BOSTON – When the New England Journal of Medicine used a word-processing function to reveal that Merck & Co. had deleted study data about Vioxx and heart attacks, the pharmaceutical giant joined a long line of organizations bitten by information lurking in electronic files.
Metadata is data about data. A word-processing document, for instance, has metadata on who authored it, when someone saved it and what that person did to it. Microsoft Corp.’s Word has a “track changes” feature that preserves a file’s original text and shows another person’s edits. All that is metadata.
But because it doesn’t show up when a document is printed and doesn’t appear on screen in normal settings, it’s easy to forget about.
In the Merck case, the company said the Vioxx data that was uncovered by the New England Journal had been deleted merely because the heart attacks in question came after a cutoff date for collecting information in the study.
Meanwhile, the next generation of Microsoft’s widely used Office software, which includes Word, Excel and PowerPoint, will make it simpler to strip metadata from files before they are disseminated.
Even so, Gartner analyst Michael Silver says the problem will remain metadata will exist in documents unless users make a point of getting rid of it.

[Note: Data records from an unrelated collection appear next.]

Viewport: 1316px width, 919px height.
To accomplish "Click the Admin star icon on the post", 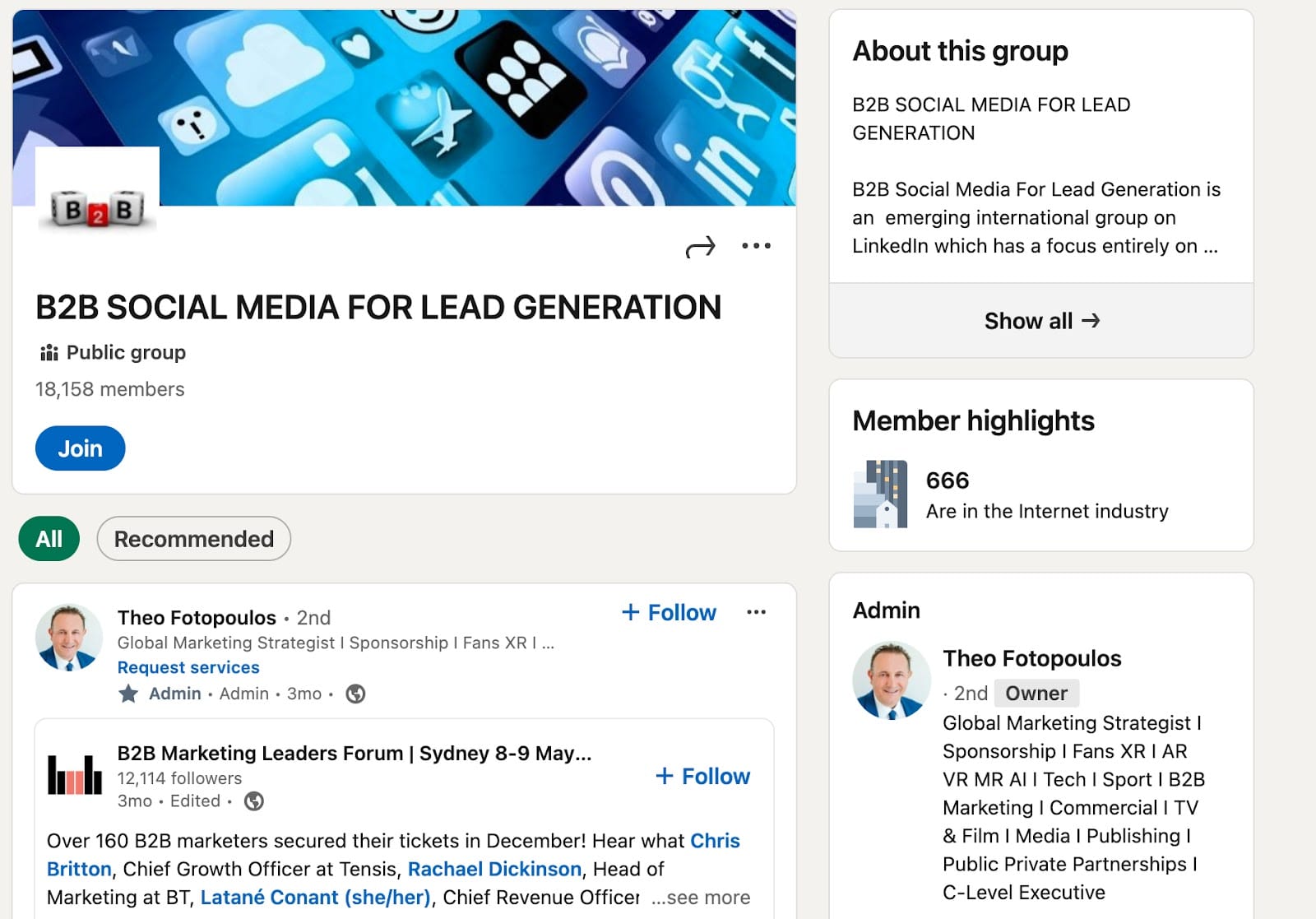I will coord(129,694).
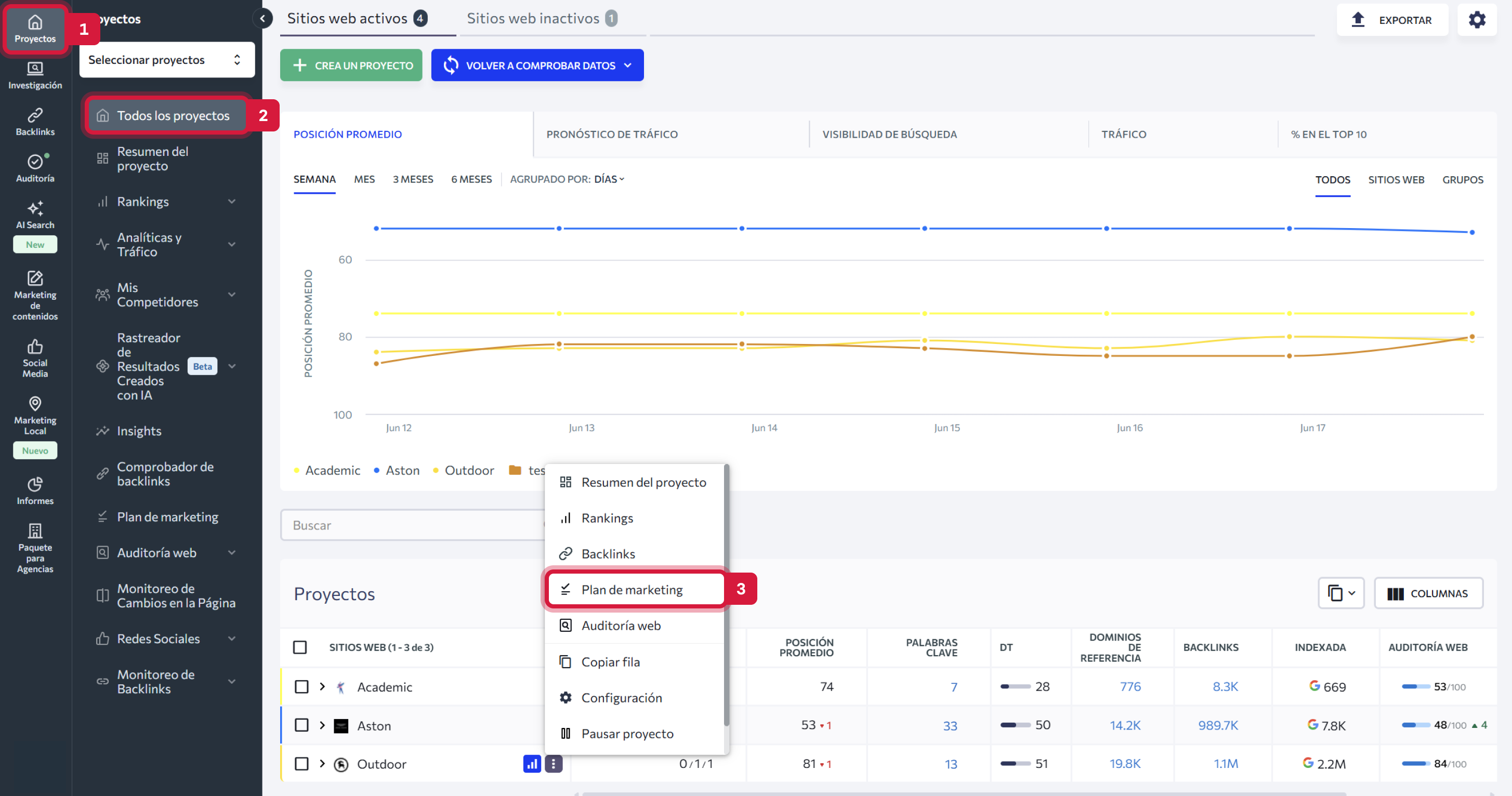This screenshot has width=1512, height=796.
Task: Toggle the select-all sites checkbox
Action: (x=300, y=647)
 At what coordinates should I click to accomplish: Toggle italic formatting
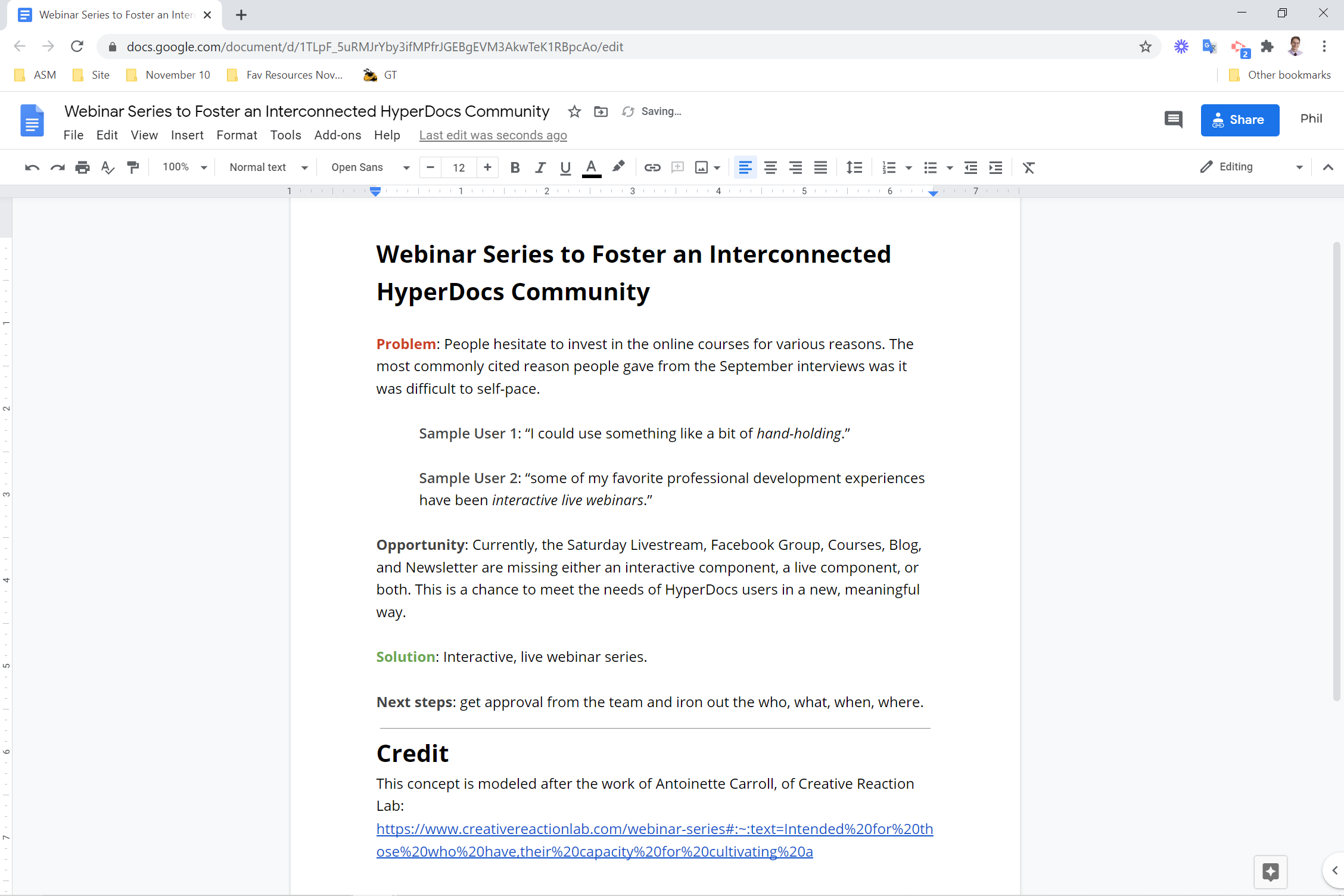pyautogui.click(x=540, y=167)
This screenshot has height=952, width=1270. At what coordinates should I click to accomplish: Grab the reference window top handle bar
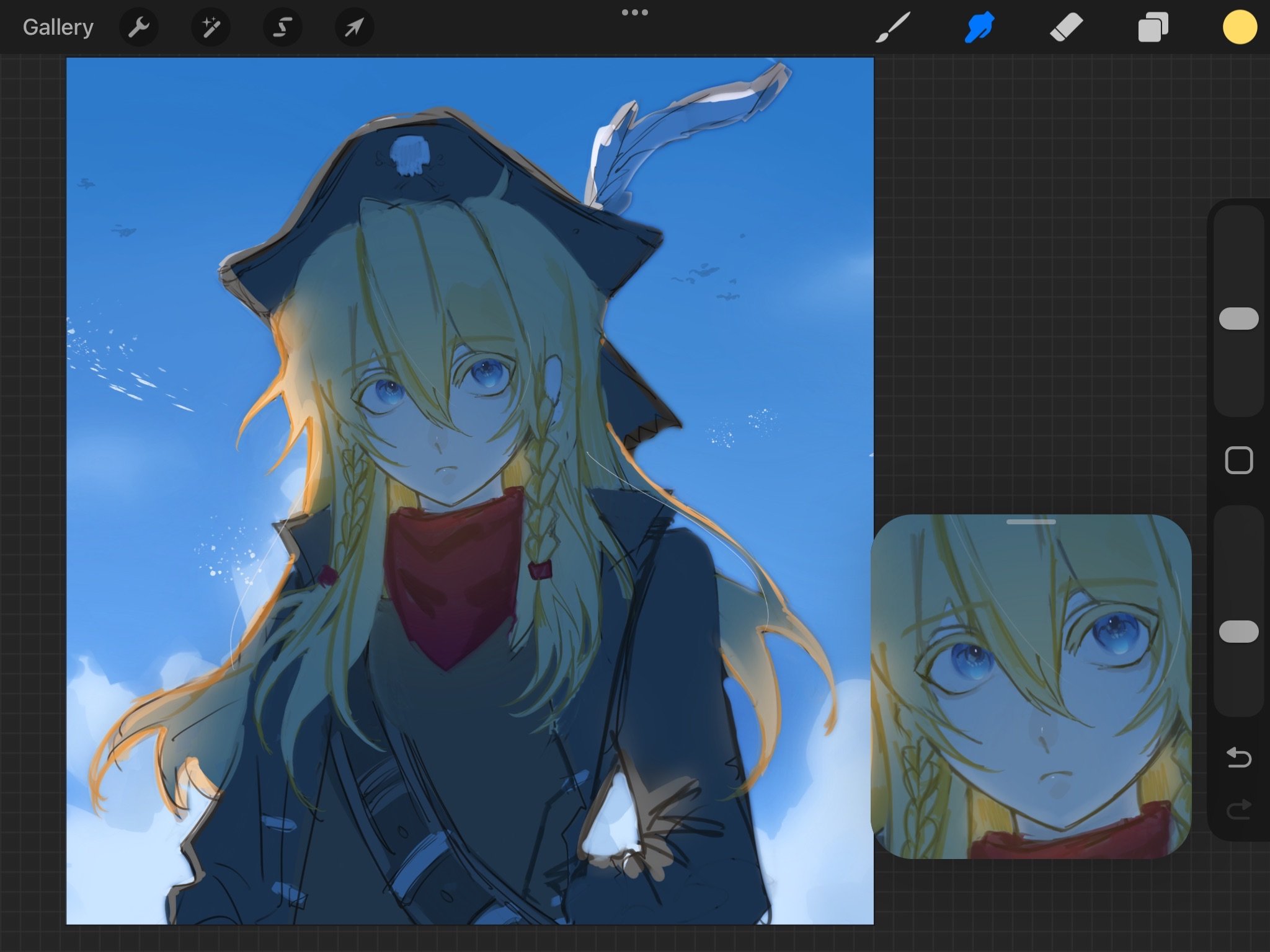(1031, 522)
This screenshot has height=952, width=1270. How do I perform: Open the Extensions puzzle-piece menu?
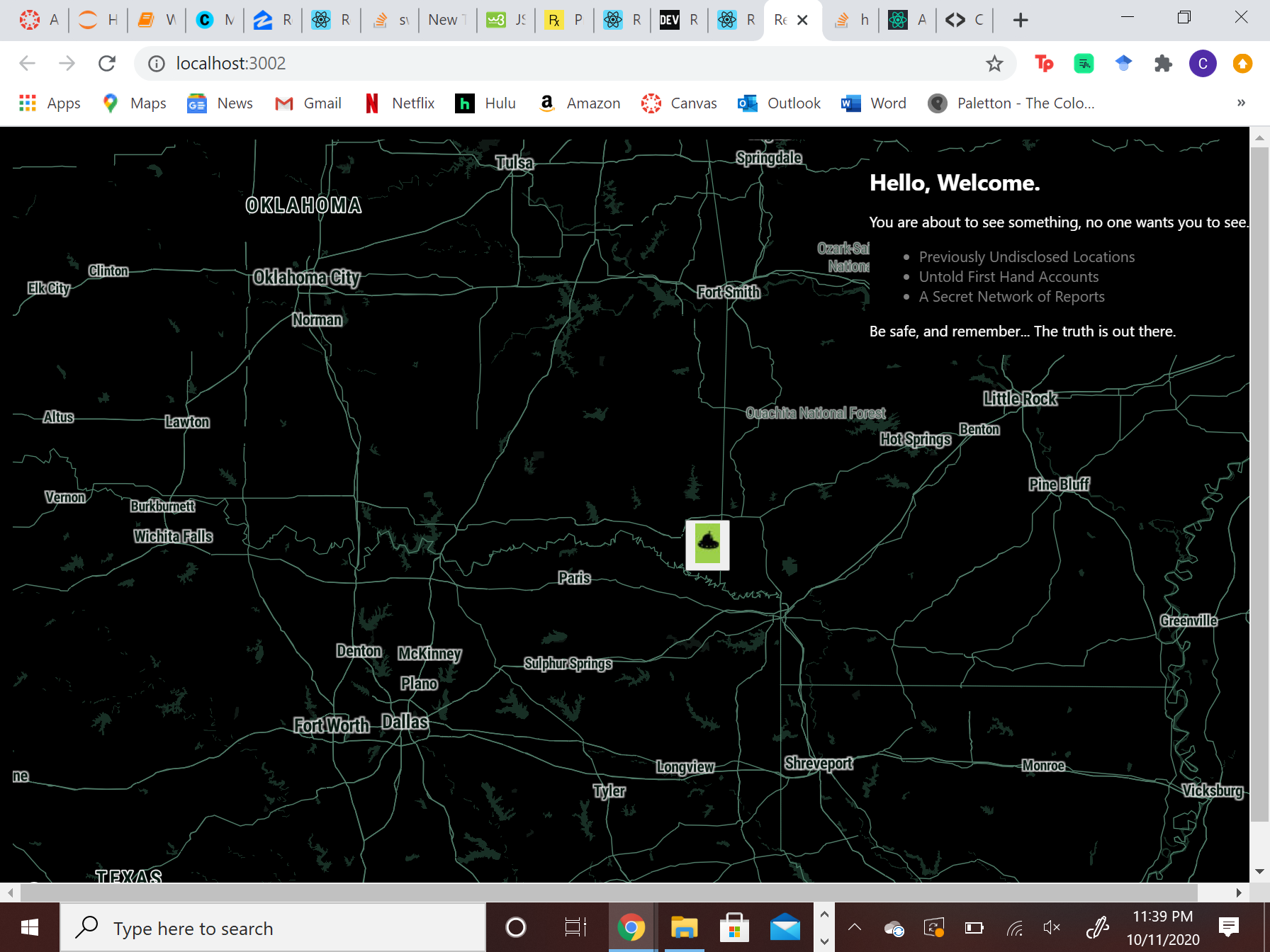pos(1163,63)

Automated tools to help protect against metadata releases have existed for a while, but they are beginning to see wider use.
For example, Workshare sells a product called Trace (a free version can be downloaded) that scans documents for metadata and ranks the findings by risk level.
For most of Workshare’s six years in existence, the company’s customers were primarily lawyers, who are particularly sensitive about client information escaping to the opposing side. But in the past year, Workshare has seen business expand to 60 percent of the Fortune 1000, CEO Joe Fantuzzi said.